What this exercise asks:
1. In the quarterly earnings summary, what revenue did the company report for the fourth quarter of fiscal year 2013?
2. Write the next part of the quarterly earnings summary, picking up after its last sentence.

Text to read:
Fourth Quarter of Fiscal Year 2013, ended February 28, 2013
Revenue for the fourth quarter of 2013 was $69.7 million compared to revenue of $99.2 million for the third quarter of 2013.
GAAP gross margin for the fourth quarter of 2013 was 1.7% compared to a GAAP gross margin loss of (25.4%) for the third quarter of 2013. Non-GAAP gross margin for the fourth quarter of 2013 was 2.4% compared to a non-GAAP gross margin loss of (24.9%) for the third quarter of 2013.
GAAP operating expenses for the fourth quarter of 2013 were $21.4 million, compared to operating expenses of $26.3 million for the third quarter of 2013. Non-GAAP operating expenses for the fourth quarter of 2013 were $19.3 million, compared to non-GAAP operating expenses of $20.6 million for the third quarter of 2013.
GAAP net loss for the fourth quarter of 2013 was $(21.1) million, or a loss of $(0.31) per share on 68.0 million weighted average shares outstanding. This compares with a net loss of $(47.0) million, or a loss of $(0.69) per share on 67.5 million weighted average shares outstanding for the third quarter of 2013. Non-GAAP net loss for the fourth quarter of 2013 was $(18.5) million, or a loss of $(0.27) per share on 68.0 million weighted average shares outstanding compared to a non-GAAP net loss of $(45.7) million, or a loss of $(0.67) per share on 67.5 million weighted average shares outstanding for the third quarter of 2013.

Data lines:
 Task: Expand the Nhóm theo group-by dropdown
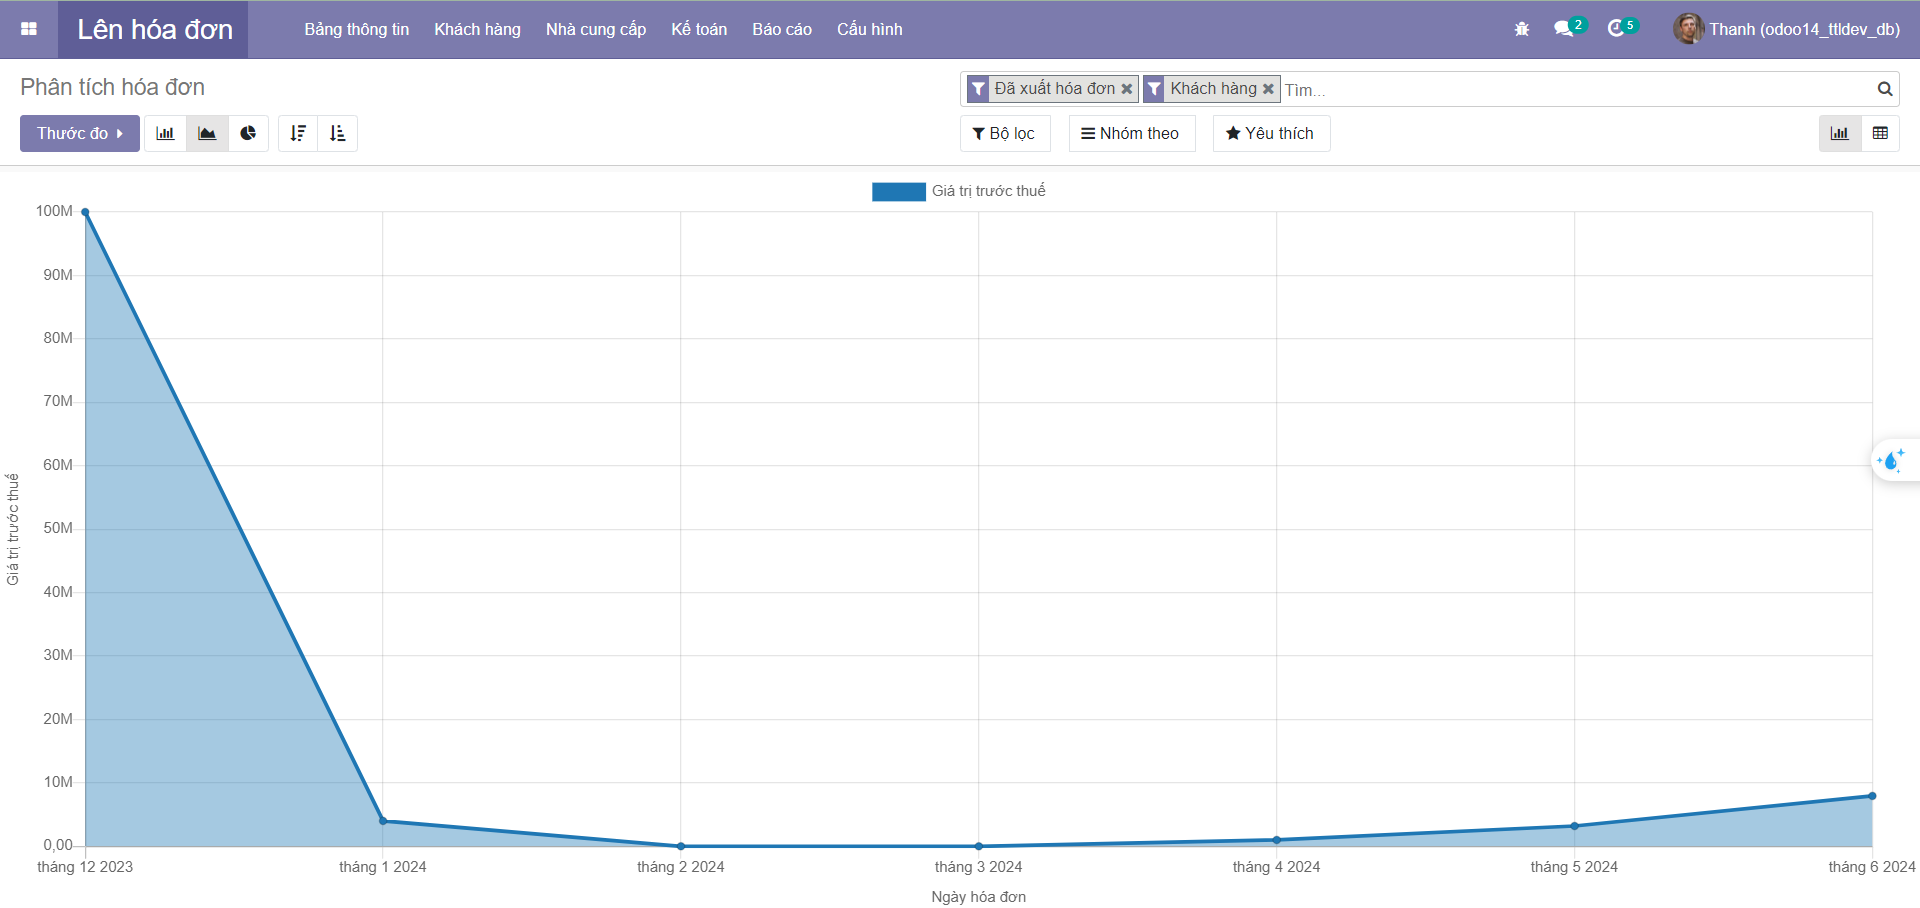(1131, 133)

Written responses:
1. $69.7 million

2.
Cash and cash equivalents at the end of fourth quarter of 2013 were $12.2 million compared to $15.5 million at the end of the third quarter of 2013.
4Q13 Highlights:
| • | | Announced Wayne Eisenberg as Senior Vice President of Global Sales |
| • | | Signed SED International to Distribute Consumer-Based Solid-State Drives in Latin America and the Caribbean |
| • | | Unveiled the PCIe-based Vector SSD Series, driven by its Barefoot 3 controller, that has improved input/output operations per second (IOPS) burst performance and consistently delivers superior ‘real-world’ sustained performance regardless of whether the data streams are in compressed or uncompressed formats |
| • | | Signed Intcomex, Inc. to distribute OCZ’s complete line of consumer-based SSDs in Latin America and the Caribbean |
| • | | Delivered Vertex 3 With 20 Nanometer Flash for Mainstream Computing Applications |
| • | | Unveiled the next-generation ZD-XL SQL Accelerator, a culmination of enterprise hardware and software converging as one tightly integrated and optimized solution. The ZD-XL Accelerator addresses SQL Server database applications to not only ensure that the data for this implementation is right, relevant, and readily available on SSD flash when the SQL Server needs it, but also that the data is accessed with the highest possible I/O performance |
Third Quarter of Fiscal Year 2013, ended November 30, 2012
Revenue for the third quarter of 2013 was $99.2 million compared to revenue of $88.6 million for the second quarter of 2013.
GAAP gross margin loss for the third quarter of 2013 was (25.4%) compared to a GAAP gross margin loss of (4.6%) for the second quarter of 2013. Non-GAAP gross margin for the third quarter of 2013 was (24.9%) compared to a non-GAAP gross margin loss of (4.3%) for the second quarter of 2013.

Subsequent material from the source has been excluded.